- **Exercise instructions**
Look through the entries below and show every line containing the word "Viewport".

### Stored data

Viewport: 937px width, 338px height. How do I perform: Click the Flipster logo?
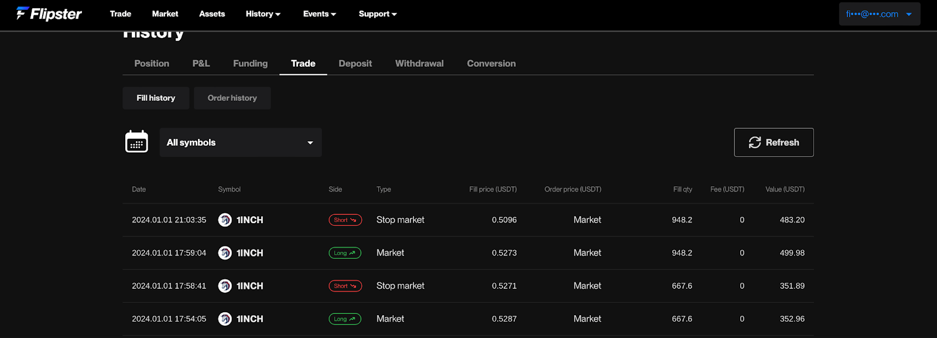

######
### Stored data

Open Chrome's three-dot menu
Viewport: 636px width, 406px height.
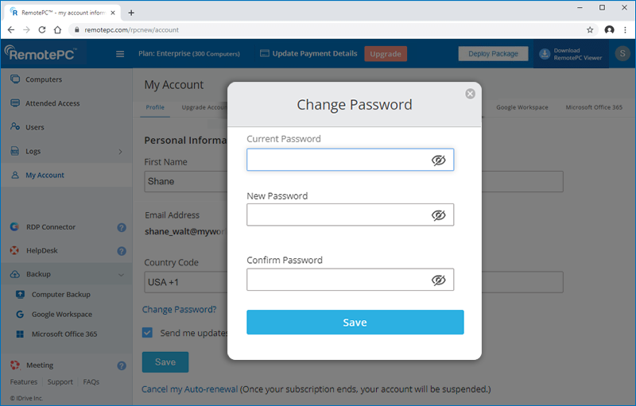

######
### Stored data

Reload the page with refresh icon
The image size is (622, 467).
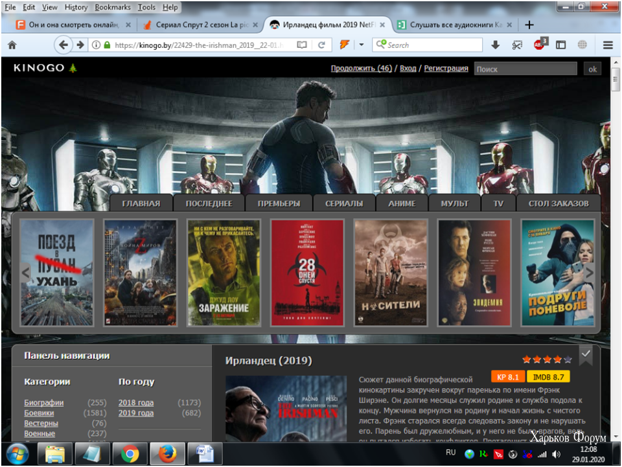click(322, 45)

######

- **Exercise result**
Viewport: 937px width, 338px height. How do I perform: Click the Flipster logo?
Viewport: 636px width, 406px height.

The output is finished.